● PROBLEM REQUIREMENTS: The answer consists of the lines from the line holding "The width and" through the last line of the entries, retyped exactly, and nothing else. No pictures belong in it.

Collected data entries:
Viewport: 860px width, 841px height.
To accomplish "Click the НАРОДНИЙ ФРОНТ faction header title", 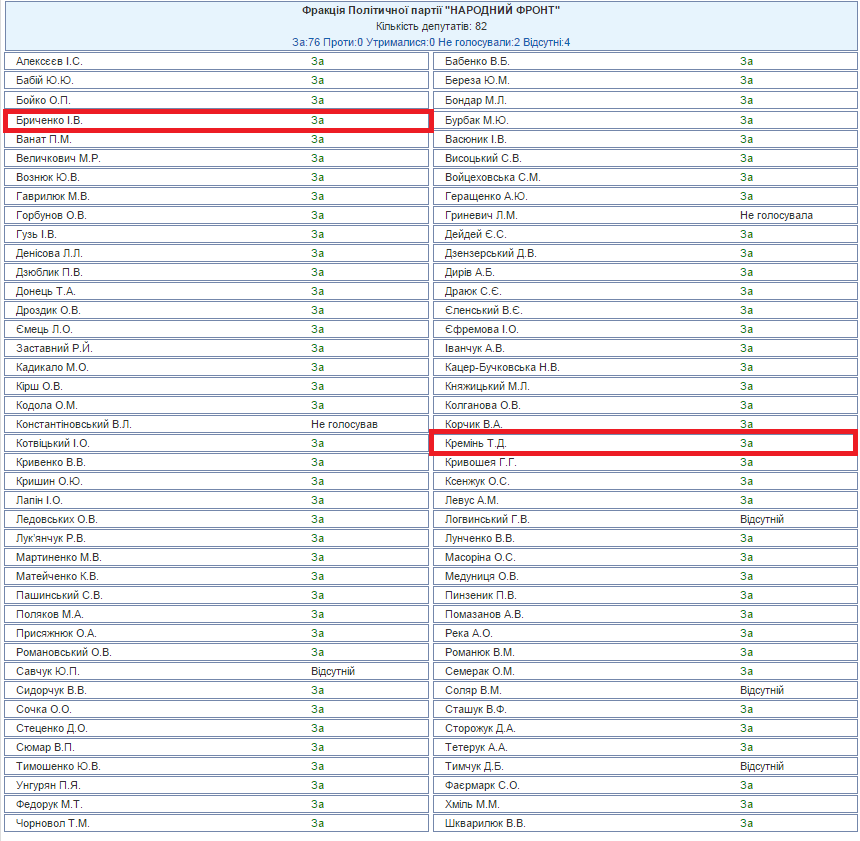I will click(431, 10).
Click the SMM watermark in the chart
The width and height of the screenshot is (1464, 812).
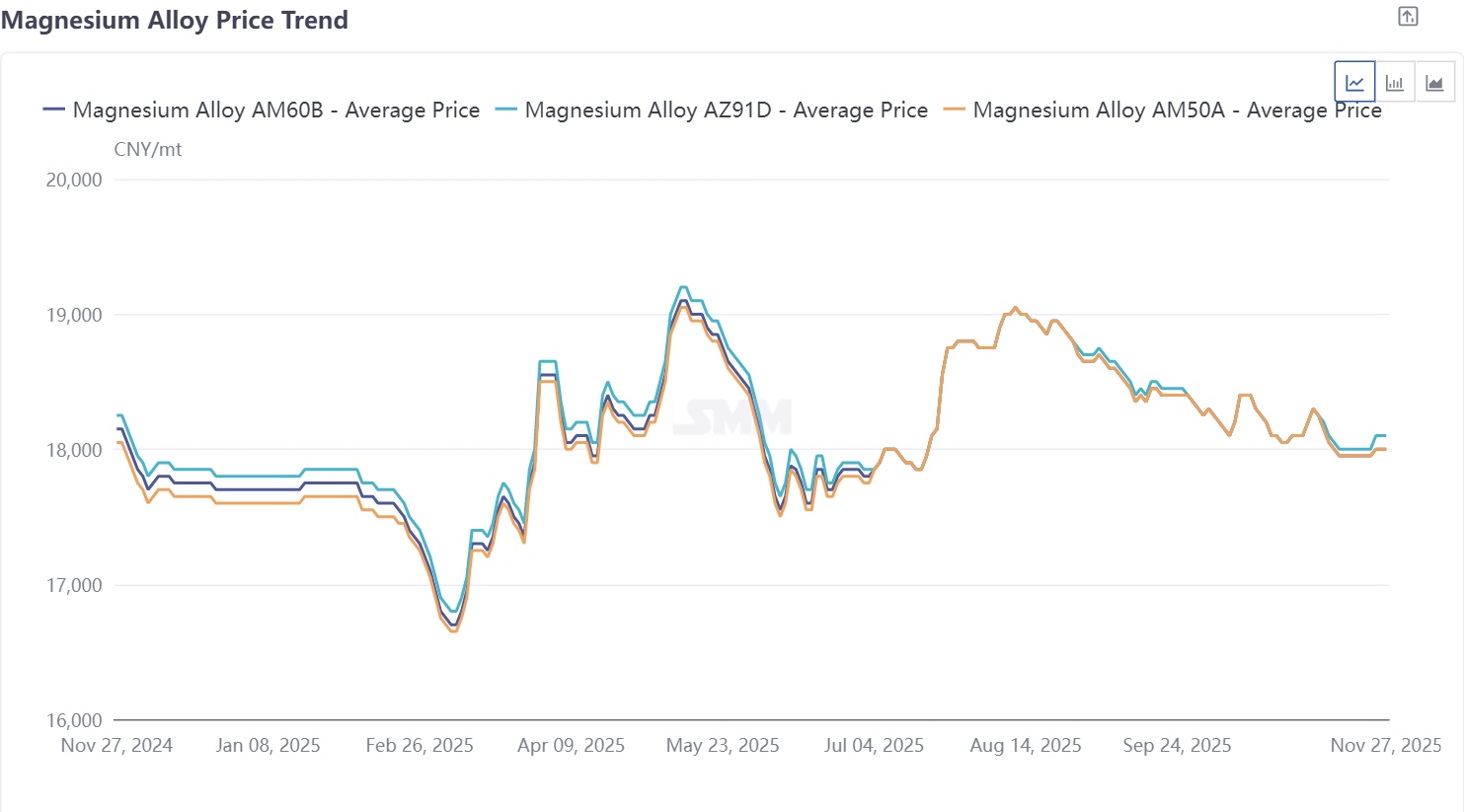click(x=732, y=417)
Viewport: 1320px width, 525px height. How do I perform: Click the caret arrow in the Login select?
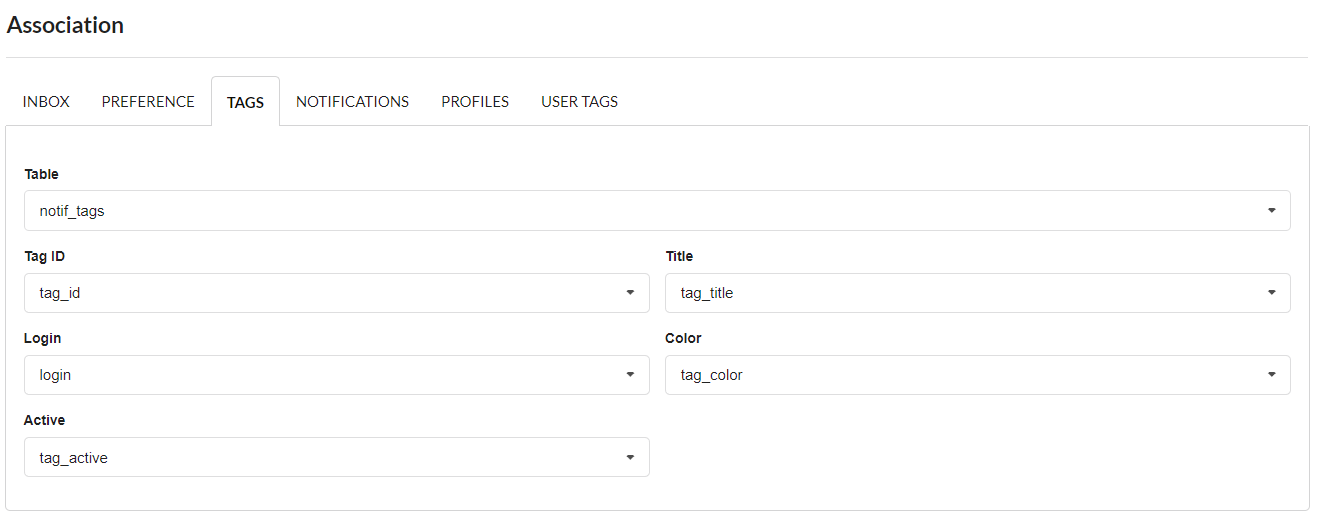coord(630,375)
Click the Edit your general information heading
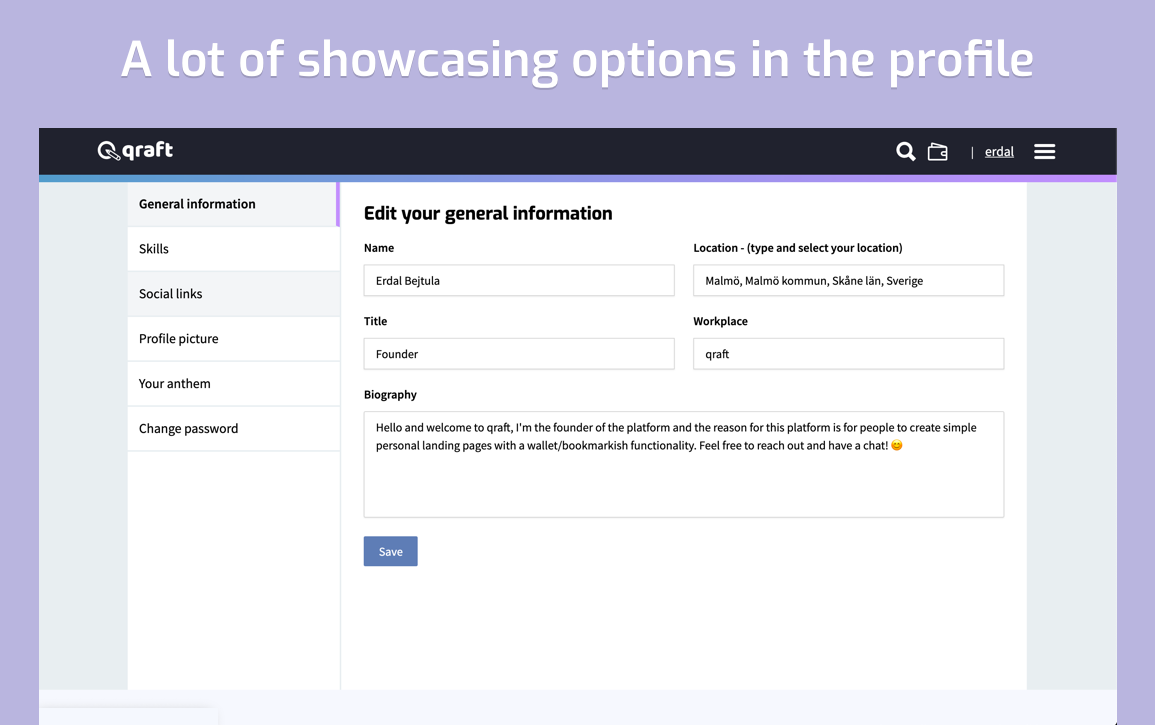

● SOLUTION TO THIS EXERCISE:
The width and height of the screenshot is (1464, 812).
click(x=732, y=417)
Viewport: 1320px width, 525px height. How do I perform: Click the caret arrow in the Login select?
coord(630,375)
Click the Edit your general information heading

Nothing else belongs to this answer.